◆ ENTRIES PROVIDED ◆

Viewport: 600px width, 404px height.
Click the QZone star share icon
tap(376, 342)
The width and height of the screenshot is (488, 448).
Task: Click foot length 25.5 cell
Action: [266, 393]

◆ WRITTEN TASK ◆
Rewrite the items, changing "share icon" to "share button" and keeping all other wording as it is.

◆ WRITTEN SOLUTION ◆
Viewport: 600px width, 404px height.
Click the QZone star share button
tap(376, 342)
The width and height of the screenshot is (488, 448).
Task: Click foot length 25.5 cell
Action: [266, 393]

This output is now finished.